‘Dirty Work’ is a Sobering Reminder of What Lurks in the Economic Shadows

Commercial butchering, oil drilling, being a guard at a prison—they’re tough jobs but someone’s got to do them. But in the case of Dirty Work, author Eyal Press argues that the social stigma against these types of work means we collectively don’t have to consider the cost or the moral weight that gets placed on the people we pay far too little to do them. 

The first and largest single section of the book is dedicated to prison guards and mental health professionals working at prisons. Both jobs require being in close contact with prisoners who have often committed serious crimes, and many who are suffering from mental illness that may or may not be adequately diagnosed or treated. Prison guards typically lack the respect afforded to those in other public service professions, such as firefighting and law enforcement. The us-vs-them mentality can foster a culture of violence for even the most dedicated guards. The counselors are dedicated, too, but they can lack resources or support—particularly if they notice or report abuse happening to the prisoners. In the case of one counselor, Harriet, when she made a report of one guard committing violence against a prisoner, she found herself abandoned by all the guards in her part of the prison. All of this is made worse, Press argues, by the fact that our prison systems have largely become de facto asylums for those with mental illness. Out of sight, out of mind.

That same mentality applies to workers at places like poultry farms and slaughterhouses, where their dangerous and underpaid work means we can get our deskinned, deboned chicken breasts in cheery and sterile-looking containers that hide the violence and exposure to viscera that came earlier in the process (for more on this, check out this podcast episode from Marketplace). We haven’t gotten so very far from Upton Sinclair’s The Jungle as we’d like to think, argues Press; even though we now care more about the cleanliness of plants and the quality of life of animals, workers are still flagrantly mistreated. And although the working conditions are better on oil rigs and for military drone operators, says Press, the moral weight of the work those employees do can change them as people in ways that don’t tend to engender sympathy because of the type of work they do. Their work is necessary, but also distasteful.

The cover of Eyal Press's book Dirty Work, featuring black-and-white images of, at top, a worker jogging after an airplane leaving a hangar, and at bottom, what appear to be soldiers standing at attention. The title appears in white against a bold orange block in the middle.

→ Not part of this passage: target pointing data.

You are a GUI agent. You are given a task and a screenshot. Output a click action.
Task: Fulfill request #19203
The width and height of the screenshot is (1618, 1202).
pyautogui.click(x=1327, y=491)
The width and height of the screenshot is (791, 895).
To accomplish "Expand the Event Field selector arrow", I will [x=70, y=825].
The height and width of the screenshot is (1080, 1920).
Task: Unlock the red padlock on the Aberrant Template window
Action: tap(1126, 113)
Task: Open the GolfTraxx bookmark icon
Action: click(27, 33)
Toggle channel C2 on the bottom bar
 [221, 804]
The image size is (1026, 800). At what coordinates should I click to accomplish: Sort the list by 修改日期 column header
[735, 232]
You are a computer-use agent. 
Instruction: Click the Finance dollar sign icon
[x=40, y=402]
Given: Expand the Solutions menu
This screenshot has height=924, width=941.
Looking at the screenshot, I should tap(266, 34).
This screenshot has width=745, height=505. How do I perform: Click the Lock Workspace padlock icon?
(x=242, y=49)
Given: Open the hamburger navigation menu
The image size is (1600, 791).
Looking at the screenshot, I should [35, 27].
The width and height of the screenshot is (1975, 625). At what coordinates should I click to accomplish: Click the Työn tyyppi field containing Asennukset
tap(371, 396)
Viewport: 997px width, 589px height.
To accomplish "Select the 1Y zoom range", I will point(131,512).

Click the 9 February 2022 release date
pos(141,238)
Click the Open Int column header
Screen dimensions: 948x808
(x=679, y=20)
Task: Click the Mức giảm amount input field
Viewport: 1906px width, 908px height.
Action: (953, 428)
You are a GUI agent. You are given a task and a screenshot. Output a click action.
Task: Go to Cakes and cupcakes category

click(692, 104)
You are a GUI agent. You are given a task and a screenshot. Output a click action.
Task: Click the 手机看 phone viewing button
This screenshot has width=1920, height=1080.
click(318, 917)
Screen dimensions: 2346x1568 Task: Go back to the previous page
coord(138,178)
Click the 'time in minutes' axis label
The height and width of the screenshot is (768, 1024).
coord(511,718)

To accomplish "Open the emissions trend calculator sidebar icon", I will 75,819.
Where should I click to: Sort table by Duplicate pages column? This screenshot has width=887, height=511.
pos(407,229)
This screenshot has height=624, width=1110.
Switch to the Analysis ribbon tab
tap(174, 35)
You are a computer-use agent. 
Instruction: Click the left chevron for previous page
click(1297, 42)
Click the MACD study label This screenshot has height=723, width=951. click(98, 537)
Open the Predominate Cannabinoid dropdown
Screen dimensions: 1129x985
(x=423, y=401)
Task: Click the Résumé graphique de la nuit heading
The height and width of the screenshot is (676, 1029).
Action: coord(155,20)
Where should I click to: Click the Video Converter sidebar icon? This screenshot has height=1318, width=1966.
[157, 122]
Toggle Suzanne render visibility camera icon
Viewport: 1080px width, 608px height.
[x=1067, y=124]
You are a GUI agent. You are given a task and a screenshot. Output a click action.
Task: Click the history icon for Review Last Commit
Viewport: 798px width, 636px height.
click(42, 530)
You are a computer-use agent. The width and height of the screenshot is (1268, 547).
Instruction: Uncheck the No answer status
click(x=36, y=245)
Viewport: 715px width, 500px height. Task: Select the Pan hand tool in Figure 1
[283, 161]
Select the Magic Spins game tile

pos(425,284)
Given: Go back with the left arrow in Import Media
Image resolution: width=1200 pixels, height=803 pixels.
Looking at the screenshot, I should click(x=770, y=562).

This book was first published in the summer of 2021, which means it was well underway before the pandemic hit. Press addresses this, it seems, where possible—how precautions were implemented (or ignored) with the rise of the virus, how the threat of missed paychecks from having to shut down the line increased workers’ desperation—though I’m curious what a “post”-covid update would say given workers making more demands in some sectors. Press also addresses the pandemic in the epilogue in how medical professionals spoke out about the difficulties the pandemic brought to them: how to decide who gets to live or die by the allocation of limited resources, back-breaking hours and working conditions, the fear for their own safety and the safety of their loved ones by the exposure they experienced daily at work, and the constant proximity to death or something close to it. Those concerns are all valid and the moral weight they create is a burden on those doctors and nurses, no question, says Press, but it’s not dirty work. People, by and large, respect doctors and nurses. There is high social status associated with doctors and nurses that a line worker at a chicken farm could never dream of.

Social status and economic mobility are really at the heart of Dirty Work. Press waits until the end to discuss the inverse, but it is effective when it comes. More than once during the late 2010s, Google workers found out about projects within the tech giant that they personally found unsavory, and spoke up in protest. Sometimes, when the response was unsatisfactory, they quit. While Press doesn’t argue against their principled stance, there is a glaring difference between those workers and so many of the others detailed previously. The workers from Google, in all their white-collar glory, typically had the education and financial cushion to allow them to walk away from a job they disagreed with (something that we’re seeing in one very bizarre and quickly deteriorating case study this week). Someone who enlisted and ended up flying drones, or who took the job of prison guard or meat slaughterer because it was the only gig around that paid more than minimum wage, doesn’t have that luxury.

Dirty Work isn’t anti-capitalist any more than it is pro-any other economic model, and it is less accusatory than it is sobering—a revealing reminder that convenience too often carries a cost we keep hidden, but need to be more thoughtful about to protect workers and community members across the economic scale.